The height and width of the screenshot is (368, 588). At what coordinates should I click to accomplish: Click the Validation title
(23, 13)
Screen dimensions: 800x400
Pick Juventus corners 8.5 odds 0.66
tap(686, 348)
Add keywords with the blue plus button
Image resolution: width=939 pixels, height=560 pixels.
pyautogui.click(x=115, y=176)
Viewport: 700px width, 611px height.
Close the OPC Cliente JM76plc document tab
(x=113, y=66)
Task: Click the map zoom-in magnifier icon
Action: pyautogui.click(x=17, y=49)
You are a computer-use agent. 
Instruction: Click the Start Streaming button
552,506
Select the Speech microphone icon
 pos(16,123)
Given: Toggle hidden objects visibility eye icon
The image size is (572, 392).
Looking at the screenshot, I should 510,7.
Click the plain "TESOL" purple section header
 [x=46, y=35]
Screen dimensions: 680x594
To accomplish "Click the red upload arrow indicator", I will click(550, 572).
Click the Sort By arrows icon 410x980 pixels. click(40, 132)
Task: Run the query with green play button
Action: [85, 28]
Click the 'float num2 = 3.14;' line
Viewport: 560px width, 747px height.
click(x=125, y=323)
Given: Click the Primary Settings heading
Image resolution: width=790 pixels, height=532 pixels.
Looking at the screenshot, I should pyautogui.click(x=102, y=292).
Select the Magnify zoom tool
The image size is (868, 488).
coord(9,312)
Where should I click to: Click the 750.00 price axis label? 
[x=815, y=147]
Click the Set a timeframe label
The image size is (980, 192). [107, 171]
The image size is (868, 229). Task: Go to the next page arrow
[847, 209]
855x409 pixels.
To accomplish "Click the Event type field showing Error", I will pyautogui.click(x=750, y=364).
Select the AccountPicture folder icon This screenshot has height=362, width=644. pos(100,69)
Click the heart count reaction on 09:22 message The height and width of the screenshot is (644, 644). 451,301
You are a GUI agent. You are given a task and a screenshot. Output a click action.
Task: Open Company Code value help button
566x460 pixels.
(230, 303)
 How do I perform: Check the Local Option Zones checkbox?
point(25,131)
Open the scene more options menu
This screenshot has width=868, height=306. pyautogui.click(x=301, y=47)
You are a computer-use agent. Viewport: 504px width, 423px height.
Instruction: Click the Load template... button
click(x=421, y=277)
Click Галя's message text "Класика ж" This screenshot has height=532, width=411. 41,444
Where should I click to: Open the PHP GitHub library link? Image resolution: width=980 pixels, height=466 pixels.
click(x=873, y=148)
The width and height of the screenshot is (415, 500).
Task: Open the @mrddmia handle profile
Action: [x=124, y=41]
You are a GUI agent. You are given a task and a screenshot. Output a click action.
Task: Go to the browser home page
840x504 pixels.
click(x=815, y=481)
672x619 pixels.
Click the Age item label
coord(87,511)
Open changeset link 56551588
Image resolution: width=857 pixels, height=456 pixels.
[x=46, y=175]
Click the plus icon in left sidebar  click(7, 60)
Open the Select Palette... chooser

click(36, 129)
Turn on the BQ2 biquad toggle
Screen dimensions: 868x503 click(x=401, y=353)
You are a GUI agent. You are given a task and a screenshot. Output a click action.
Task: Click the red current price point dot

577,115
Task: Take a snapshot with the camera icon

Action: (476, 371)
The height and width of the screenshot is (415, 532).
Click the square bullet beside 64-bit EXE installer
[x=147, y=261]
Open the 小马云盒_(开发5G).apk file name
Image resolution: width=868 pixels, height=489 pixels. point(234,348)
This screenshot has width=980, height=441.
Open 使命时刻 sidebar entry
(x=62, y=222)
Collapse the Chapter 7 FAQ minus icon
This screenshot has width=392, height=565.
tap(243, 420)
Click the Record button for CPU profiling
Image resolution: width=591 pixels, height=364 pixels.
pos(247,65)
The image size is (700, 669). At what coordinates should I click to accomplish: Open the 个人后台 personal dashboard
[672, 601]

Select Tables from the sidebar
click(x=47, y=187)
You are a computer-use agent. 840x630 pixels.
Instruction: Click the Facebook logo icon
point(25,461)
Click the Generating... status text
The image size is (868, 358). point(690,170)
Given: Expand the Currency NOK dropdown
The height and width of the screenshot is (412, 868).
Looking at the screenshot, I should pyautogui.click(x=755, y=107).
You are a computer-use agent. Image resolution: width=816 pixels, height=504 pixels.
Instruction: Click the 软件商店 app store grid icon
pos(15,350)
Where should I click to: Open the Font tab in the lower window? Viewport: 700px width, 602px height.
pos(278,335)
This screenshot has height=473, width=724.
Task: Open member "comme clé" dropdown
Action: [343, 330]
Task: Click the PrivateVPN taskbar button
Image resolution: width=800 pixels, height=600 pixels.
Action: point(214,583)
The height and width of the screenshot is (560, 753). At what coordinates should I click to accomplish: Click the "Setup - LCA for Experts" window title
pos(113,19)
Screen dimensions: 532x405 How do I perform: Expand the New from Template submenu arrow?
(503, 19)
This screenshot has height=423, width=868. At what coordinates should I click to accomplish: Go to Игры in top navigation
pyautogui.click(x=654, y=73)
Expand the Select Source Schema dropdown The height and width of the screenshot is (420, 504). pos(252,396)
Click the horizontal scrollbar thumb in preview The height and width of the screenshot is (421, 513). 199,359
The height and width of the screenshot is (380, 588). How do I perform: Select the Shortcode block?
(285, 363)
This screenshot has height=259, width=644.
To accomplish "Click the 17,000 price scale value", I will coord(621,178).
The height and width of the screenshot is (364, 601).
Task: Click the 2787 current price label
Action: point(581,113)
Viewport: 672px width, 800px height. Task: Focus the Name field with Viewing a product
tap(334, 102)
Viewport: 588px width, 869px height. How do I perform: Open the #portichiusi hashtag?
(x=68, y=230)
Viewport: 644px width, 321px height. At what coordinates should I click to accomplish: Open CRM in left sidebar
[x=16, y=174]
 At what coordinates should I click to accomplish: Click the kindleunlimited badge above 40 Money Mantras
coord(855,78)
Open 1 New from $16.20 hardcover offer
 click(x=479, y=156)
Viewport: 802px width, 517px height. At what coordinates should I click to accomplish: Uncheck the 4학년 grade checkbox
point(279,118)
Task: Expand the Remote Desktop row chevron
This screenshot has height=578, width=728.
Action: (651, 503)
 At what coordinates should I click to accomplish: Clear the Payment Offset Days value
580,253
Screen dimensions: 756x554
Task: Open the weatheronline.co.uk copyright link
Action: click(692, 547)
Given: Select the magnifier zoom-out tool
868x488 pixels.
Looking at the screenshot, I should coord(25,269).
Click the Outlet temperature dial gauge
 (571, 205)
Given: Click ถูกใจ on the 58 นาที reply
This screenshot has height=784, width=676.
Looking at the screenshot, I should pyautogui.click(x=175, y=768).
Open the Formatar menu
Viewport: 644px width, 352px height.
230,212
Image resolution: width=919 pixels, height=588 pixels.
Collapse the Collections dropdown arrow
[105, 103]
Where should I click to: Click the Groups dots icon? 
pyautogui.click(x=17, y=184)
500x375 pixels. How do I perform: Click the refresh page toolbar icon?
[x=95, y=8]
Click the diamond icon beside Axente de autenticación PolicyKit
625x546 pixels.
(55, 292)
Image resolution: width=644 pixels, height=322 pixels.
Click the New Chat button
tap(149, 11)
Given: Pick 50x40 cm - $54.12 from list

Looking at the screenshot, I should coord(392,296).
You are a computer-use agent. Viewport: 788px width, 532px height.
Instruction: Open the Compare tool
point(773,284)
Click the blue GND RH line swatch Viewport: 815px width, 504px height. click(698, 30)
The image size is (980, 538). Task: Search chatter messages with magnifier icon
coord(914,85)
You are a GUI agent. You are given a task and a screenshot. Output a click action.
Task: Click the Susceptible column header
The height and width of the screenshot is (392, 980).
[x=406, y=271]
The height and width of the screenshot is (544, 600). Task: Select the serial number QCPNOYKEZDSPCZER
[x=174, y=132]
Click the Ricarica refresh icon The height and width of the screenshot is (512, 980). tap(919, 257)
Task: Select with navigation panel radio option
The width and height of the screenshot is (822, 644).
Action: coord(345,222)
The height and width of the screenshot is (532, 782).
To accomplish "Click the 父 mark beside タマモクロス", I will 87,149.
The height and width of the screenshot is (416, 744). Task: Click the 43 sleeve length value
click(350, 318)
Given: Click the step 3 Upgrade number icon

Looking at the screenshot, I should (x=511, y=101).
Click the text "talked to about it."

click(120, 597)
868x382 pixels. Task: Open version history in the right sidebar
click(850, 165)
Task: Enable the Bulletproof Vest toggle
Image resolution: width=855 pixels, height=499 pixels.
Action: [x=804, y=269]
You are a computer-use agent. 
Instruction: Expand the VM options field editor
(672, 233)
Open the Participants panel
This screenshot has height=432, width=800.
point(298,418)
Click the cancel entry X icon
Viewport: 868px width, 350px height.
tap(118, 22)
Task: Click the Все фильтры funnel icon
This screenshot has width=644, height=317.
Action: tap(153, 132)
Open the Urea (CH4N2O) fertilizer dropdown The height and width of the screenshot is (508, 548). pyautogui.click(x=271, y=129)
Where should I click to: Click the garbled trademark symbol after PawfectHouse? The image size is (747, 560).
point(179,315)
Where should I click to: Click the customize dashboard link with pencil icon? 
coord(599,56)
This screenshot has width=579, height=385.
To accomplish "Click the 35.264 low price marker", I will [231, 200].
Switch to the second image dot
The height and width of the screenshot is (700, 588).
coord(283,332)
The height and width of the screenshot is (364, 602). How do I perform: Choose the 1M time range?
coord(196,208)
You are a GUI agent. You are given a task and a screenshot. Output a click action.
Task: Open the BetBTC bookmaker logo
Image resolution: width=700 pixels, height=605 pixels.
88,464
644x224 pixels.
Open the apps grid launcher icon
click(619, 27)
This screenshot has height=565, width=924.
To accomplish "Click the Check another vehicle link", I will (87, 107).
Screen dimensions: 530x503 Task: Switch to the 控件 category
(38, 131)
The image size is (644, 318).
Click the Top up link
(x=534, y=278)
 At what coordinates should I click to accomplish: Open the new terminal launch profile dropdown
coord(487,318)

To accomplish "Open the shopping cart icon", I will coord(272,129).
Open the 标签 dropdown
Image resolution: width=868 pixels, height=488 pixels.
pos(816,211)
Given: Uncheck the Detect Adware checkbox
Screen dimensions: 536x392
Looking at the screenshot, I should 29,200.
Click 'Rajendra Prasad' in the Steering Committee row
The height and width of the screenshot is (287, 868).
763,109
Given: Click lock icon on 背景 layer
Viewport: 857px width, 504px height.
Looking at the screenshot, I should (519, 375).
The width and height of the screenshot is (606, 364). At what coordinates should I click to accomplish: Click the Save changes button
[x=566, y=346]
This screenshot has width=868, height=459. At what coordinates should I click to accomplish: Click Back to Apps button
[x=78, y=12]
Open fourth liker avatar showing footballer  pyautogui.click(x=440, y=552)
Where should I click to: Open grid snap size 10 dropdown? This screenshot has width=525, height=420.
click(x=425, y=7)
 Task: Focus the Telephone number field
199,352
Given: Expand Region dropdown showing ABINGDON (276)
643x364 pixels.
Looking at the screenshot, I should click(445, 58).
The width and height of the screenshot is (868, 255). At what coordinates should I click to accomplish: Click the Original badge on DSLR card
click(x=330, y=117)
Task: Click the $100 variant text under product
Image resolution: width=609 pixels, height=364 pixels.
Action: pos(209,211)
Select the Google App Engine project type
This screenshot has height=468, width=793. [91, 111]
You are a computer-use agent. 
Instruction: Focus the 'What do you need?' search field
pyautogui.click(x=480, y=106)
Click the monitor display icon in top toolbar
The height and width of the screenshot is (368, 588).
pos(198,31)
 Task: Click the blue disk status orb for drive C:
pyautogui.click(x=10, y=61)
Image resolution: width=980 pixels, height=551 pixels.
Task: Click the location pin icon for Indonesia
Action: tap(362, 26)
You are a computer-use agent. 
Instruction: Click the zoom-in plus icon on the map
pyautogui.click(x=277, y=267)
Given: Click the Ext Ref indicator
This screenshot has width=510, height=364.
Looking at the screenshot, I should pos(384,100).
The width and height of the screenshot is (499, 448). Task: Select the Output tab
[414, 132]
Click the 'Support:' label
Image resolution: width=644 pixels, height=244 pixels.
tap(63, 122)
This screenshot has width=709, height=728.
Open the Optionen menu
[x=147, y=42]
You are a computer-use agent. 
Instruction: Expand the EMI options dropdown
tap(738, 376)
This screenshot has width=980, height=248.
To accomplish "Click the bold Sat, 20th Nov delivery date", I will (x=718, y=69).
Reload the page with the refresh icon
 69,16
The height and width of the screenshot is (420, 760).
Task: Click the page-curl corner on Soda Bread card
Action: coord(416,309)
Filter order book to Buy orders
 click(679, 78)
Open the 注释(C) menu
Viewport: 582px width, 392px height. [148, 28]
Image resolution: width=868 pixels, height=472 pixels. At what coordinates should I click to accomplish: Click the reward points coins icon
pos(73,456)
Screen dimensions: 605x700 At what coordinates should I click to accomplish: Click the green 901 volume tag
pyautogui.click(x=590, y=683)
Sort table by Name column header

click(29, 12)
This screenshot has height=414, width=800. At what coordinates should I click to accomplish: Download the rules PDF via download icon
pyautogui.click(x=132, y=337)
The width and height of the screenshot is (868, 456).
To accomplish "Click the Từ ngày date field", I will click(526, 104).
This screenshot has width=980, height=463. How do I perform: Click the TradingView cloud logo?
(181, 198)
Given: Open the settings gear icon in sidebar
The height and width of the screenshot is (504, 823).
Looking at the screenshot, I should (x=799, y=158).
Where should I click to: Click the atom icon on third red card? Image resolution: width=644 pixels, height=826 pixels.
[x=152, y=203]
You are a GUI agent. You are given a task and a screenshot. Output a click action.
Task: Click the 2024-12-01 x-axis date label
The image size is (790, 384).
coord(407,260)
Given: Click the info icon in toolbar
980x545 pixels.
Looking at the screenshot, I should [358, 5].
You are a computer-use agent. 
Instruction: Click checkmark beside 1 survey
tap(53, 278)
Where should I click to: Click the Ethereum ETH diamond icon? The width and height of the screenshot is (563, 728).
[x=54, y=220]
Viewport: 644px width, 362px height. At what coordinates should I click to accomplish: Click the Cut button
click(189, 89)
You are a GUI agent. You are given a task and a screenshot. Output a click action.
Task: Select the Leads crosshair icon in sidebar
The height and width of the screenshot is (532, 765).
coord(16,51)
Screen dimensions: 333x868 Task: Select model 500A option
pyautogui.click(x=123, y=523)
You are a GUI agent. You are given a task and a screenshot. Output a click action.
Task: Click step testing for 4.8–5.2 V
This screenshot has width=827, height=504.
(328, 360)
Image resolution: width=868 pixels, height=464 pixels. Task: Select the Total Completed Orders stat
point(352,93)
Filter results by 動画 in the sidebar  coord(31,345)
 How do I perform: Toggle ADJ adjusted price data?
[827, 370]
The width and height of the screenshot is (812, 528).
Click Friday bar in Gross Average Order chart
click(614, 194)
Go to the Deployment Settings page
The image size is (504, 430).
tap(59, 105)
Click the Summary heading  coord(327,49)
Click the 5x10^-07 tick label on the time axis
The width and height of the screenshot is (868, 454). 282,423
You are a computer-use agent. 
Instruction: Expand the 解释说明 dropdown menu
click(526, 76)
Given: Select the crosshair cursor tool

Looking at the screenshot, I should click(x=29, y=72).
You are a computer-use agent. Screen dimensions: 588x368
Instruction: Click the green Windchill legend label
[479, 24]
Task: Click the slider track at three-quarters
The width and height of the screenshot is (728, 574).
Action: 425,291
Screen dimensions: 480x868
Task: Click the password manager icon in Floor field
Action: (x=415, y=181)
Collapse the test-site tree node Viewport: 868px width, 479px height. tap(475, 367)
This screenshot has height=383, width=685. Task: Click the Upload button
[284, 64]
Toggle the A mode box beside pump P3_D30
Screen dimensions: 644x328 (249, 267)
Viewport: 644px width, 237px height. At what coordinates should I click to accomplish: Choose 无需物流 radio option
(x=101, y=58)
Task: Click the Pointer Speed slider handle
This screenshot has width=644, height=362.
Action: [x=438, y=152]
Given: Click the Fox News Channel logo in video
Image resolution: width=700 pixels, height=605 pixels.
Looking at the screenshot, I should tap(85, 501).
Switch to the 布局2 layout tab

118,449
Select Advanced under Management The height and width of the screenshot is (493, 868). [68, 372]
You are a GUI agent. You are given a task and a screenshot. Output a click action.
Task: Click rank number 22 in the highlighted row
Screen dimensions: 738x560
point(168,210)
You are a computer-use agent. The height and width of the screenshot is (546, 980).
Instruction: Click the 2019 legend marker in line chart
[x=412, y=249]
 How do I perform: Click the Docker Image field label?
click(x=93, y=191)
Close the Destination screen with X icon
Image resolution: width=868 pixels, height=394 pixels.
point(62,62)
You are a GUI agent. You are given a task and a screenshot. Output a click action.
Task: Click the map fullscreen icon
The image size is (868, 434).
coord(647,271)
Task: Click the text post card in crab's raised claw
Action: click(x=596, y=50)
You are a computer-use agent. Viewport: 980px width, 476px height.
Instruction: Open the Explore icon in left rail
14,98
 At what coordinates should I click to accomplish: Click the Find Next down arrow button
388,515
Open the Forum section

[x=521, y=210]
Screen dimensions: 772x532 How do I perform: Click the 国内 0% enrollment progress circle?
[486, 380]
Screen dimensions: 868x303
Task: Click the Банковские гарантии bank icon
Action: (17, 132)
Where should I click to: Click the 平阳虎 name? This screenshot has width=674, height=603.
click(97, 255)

How to complete this task - Within the material above, find every line containing the word "heading" and copy it.

Reply to the exercise -
Given: Click the Primary Settings heading
Click the Summary heading  coord(327,49)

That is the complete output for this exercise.